The reason this is so significant to me, and why the Lord wanted me to have this experience of discovery, is because of all of the disciples, Matthew was the only one who was grouped in with the sinners. All of the other disciples were working men, fishermen mostly, and maybe they were not the most pious of men, but they weren’t grouped with the sinners. Except for Judas of course, but he only ended up in a very bad end because of a very bad decision he made. But Matthew started out being known as a tax collector, which was something that no one respected. They were known for taking bribes and making money off of people, overcharging and skimming off the top. And Matthew was named Levi which echoes back to the Priestly line, so the fact that he was in the profession he was meant that not only was he sinning before God by putting money before Him, but that he was denying his own heritage and taking advantage of his own people. When Jesus goes to his house to eat, the Bible tells us, “many tax collectors and sinners came to eat with Him and His disciples.” (Matthew 9:10). “When the teachers of the law who were Pharisees saw Him eating with the sinners and tax collectors, they asked His disciples, ‘Why does He eat with tax collectors and sinners?’” (Mark 2:16)

Why does Jesus decide to break bread with tax collectors and sinners? I really don’t have an answer to that except for what He says Himself, “For the Son of man has come to save that which was lost,” (Matthew 18:11),” and “It is not the healthy who need a doctor, but the sick.” (Matthew 9:12) What He says is truth, but it doesn’t really explain why He bothers, but whatever His reasons, I’m sure glad He does.
I hadn’t slept well on Wednesday night, and I keep falling back into the same feelings of doubt. I keep worrying that I haven’t really been hearing God at all – that maybe I just need to think I do or else I’ll have to give up on life itself. And that is really at the heart of what Jesus came for – to give hope to the hopeless, to give life to the lifeless, to give strength to the weary and joy and healing to the wounded and downcast. The strangest thing to me when I get to feeling that maybe these are just things I wish were true instead of truth itself is that I know what God has done in my life, and I have seen His miracles every day. I am different now, my life is blessed. Even when things rise up against me He covers me and brings me through it all. There may be struggles and trials, difficult times and challenging ones, but the outcome is always the same – I’m better off when I get to the other side than I was when I started on His road.

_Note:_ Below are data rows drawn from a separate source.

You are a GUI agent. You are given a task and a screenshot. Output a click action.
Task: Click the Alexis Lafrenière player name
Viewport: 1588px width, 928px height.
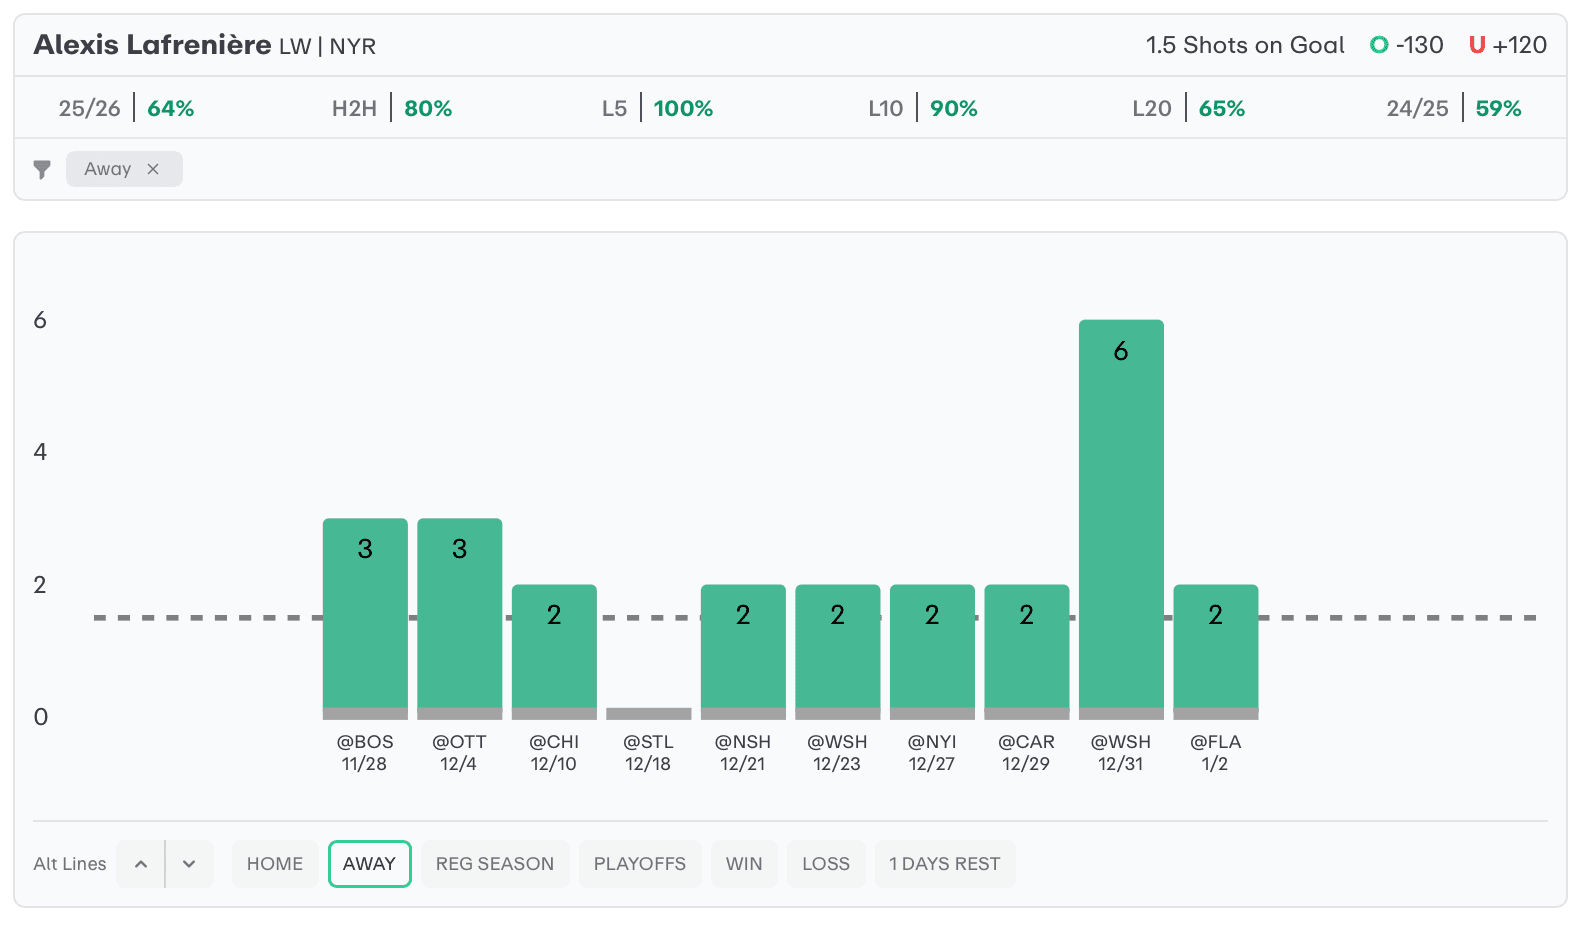click(152, 45)
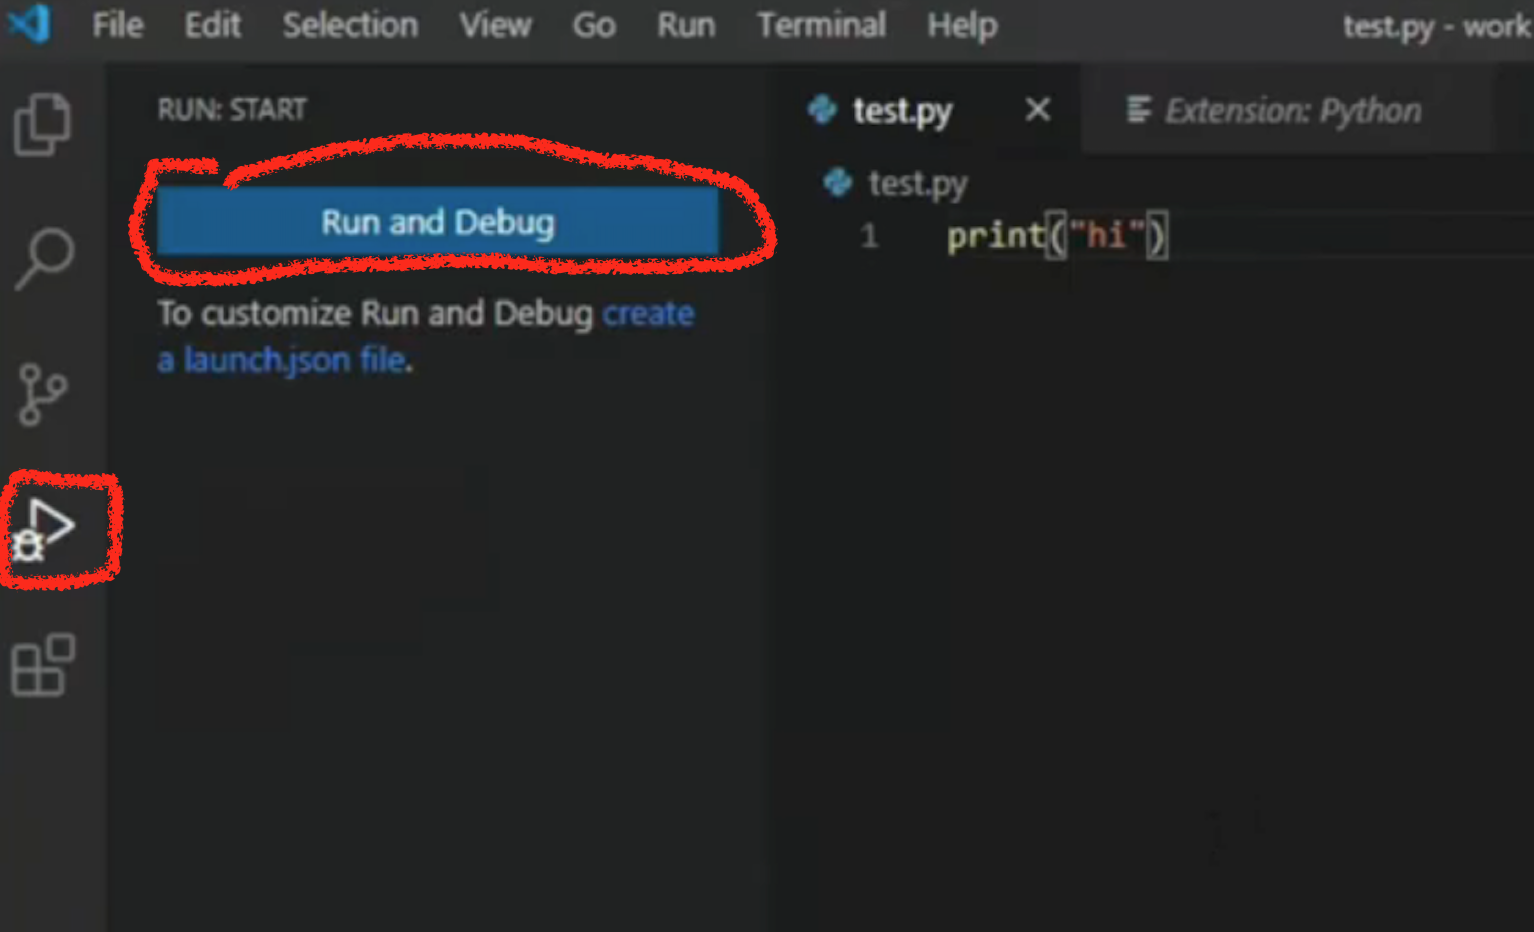This screenshot has height=932, width=1534.
Task: Open the File menu
Action: pyautogui.click(x=117, y=25)
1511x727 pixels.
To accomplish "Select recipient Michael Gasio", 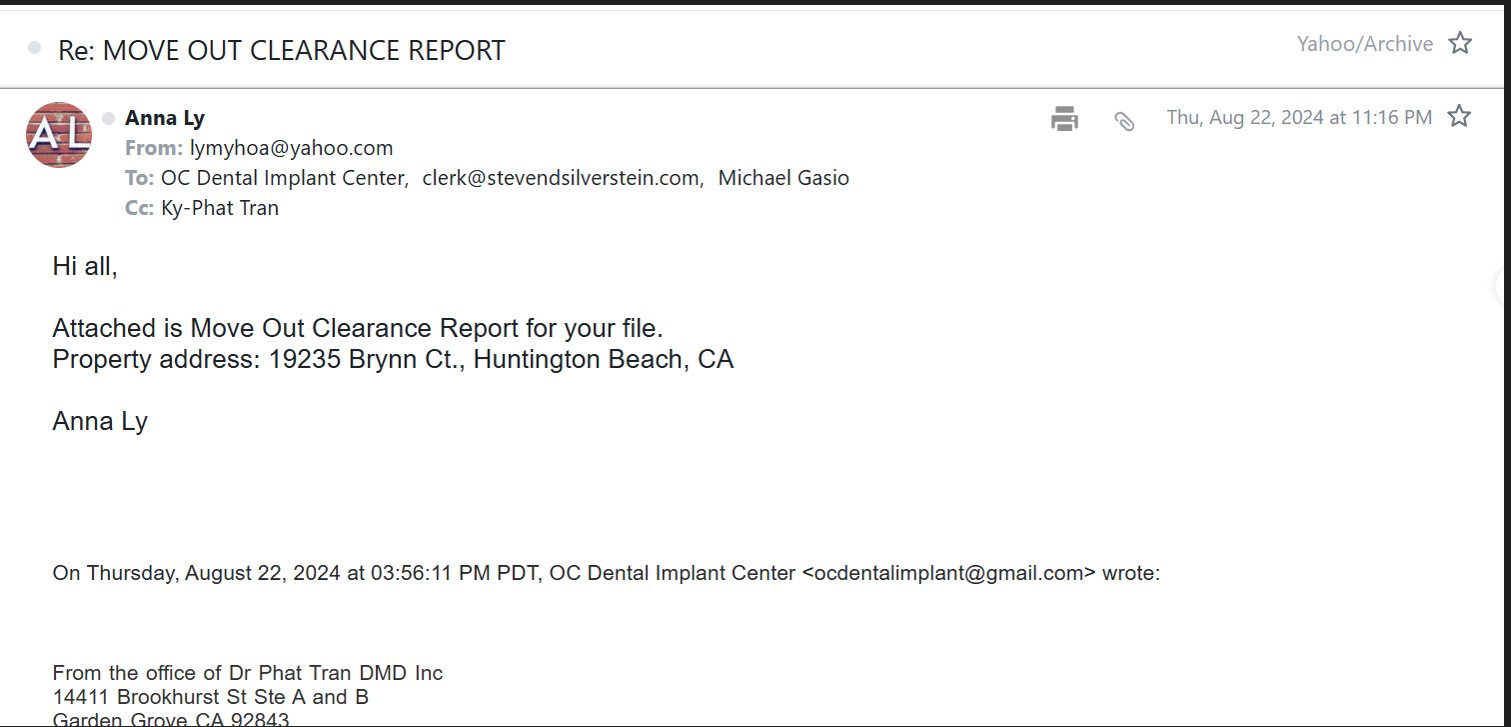I will click(x=784, y=179).
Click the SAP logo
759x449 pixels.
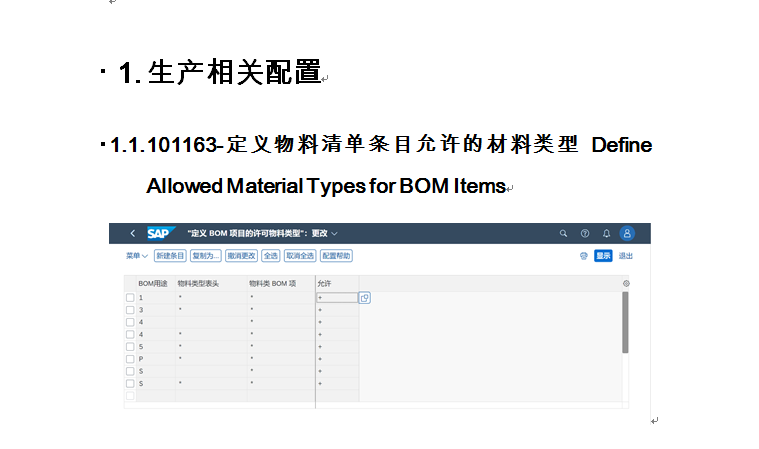159,233
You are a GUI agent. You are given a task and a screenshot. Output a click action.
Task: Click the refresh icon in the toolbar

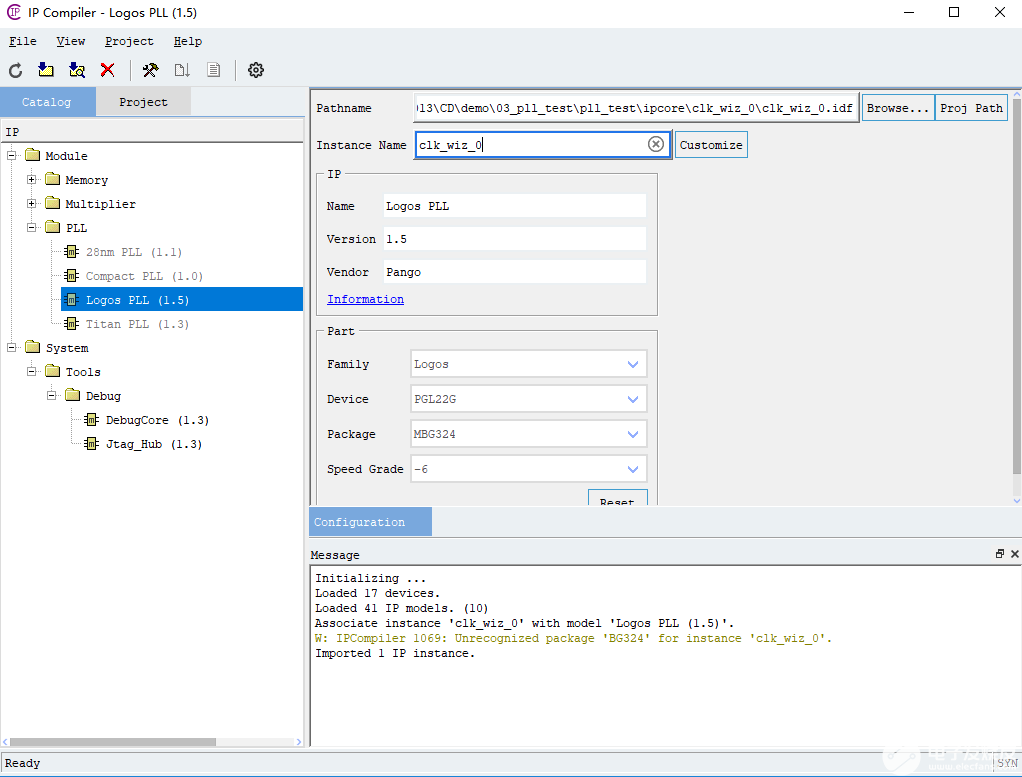15,70
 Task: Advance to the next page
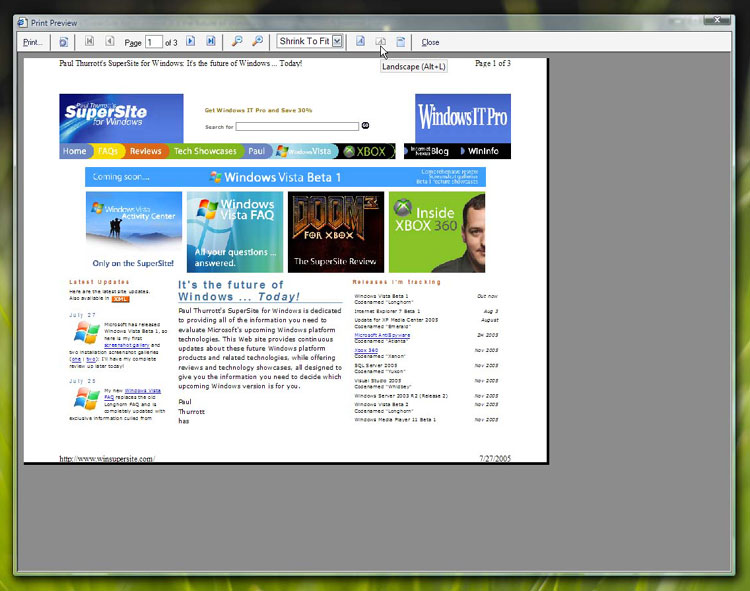[x=191, y=42]
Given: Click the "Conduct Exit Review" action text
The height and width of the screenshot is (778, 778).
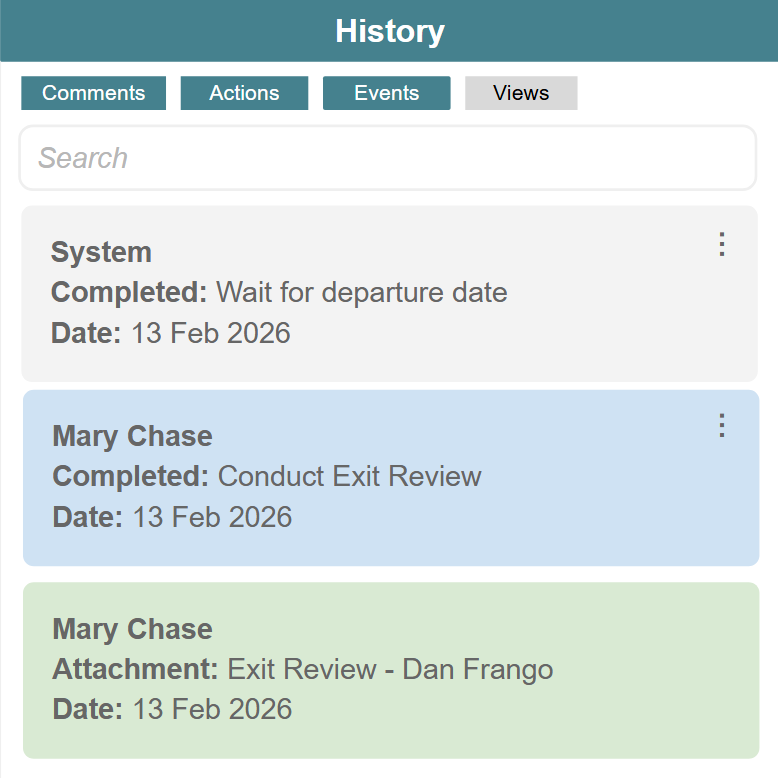Looking at the screenshot, I should tap(350, 476).
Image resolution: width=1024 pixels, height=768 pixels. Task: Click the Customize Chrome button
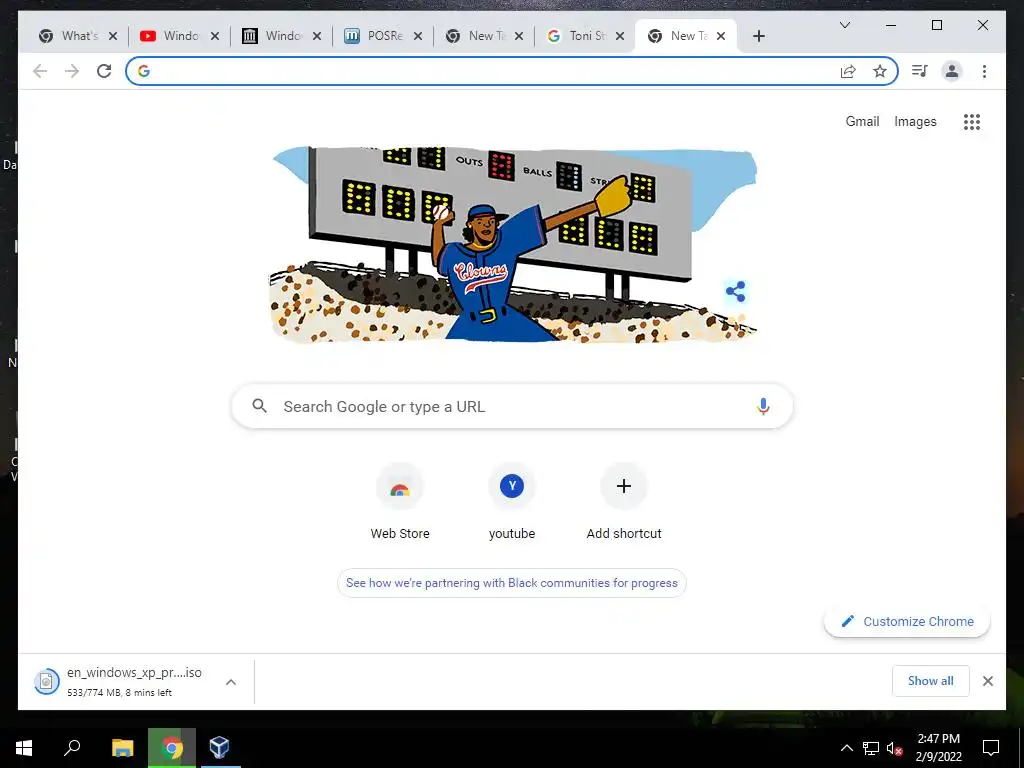click(x=907, y=622)
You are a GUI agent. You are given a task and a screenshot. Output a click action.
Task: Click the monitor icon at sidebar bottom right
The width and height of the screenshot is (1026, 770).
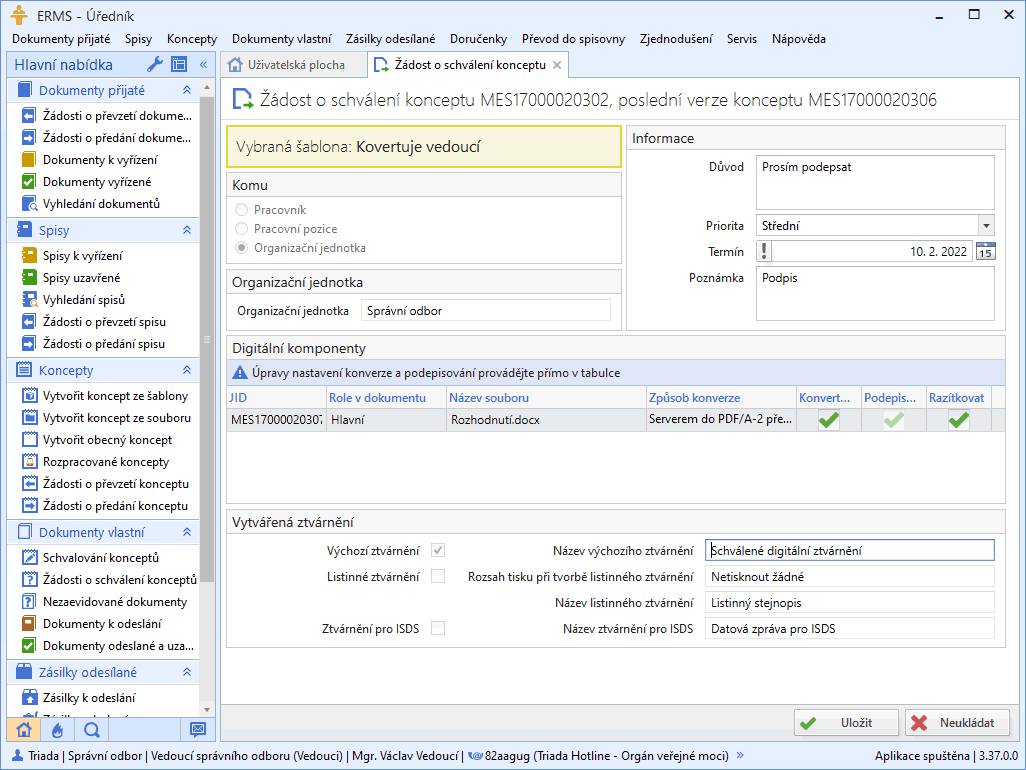198,729
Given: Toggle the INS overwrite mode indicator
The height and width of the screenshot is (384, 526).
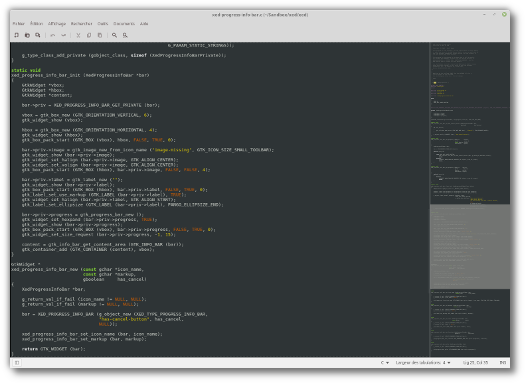Looking at the screenshot, I should tap(503, 363).
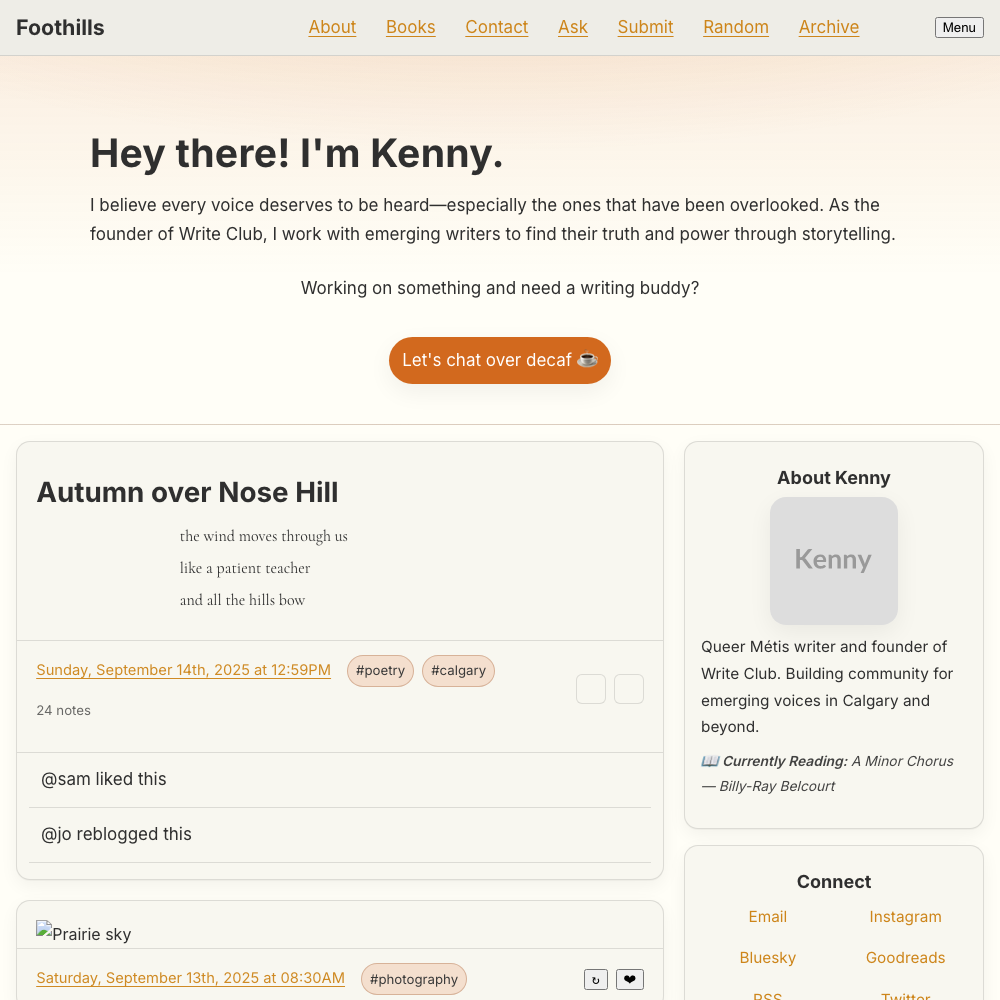The image size is (1000, 1000).
Task: Like the "Prairie sky" post via heart icon
Action: coord(630,979)
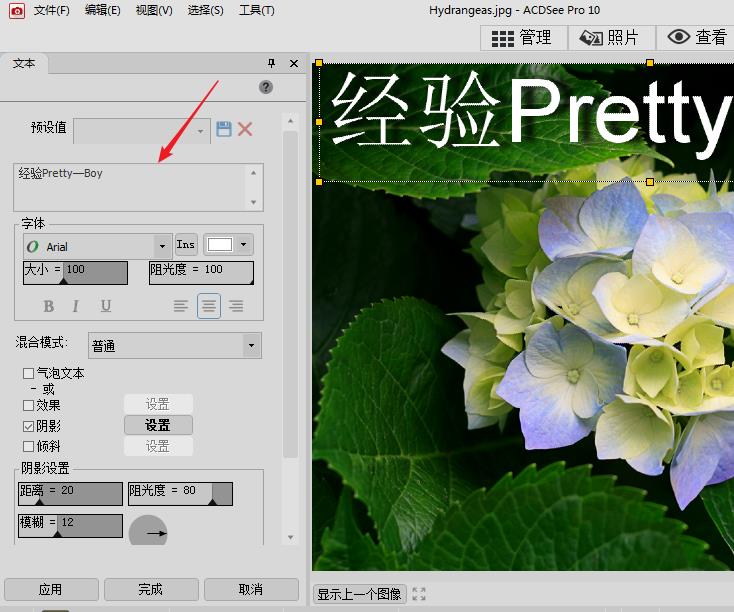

Before I was born again I never knew a thing about how to make platanos. I’d seen them in the stores and eaten them in one restaurant that was in a building I lived in for a time, but I never thought of buying them or cooking them. Then come one day and I am made a new creation in Christ, and He sends me to the lower east side of Manhattan where I start to learn how to cook things I never had tried to cook before. He took me from my place of comfort and led me to a new and unfamiliar one, but He made comfort for me there and completely turned my life around. When I get to feeling doubts and worries, when I get to the place of wondering if I can believe, all I have to do is look back on where I came from, and know that but for His grace I wouldn’t be alive today.
And I’m much more than just alive, much more than just going through the motions in the way I used to do. In spite of the doubts that come to rob me of sleep, in spite of the tears of a heart that is afraid to hope, in spite of those things that come against me and threaten my peace and my joy, I have peace and joy and hope and faith as a gift from God.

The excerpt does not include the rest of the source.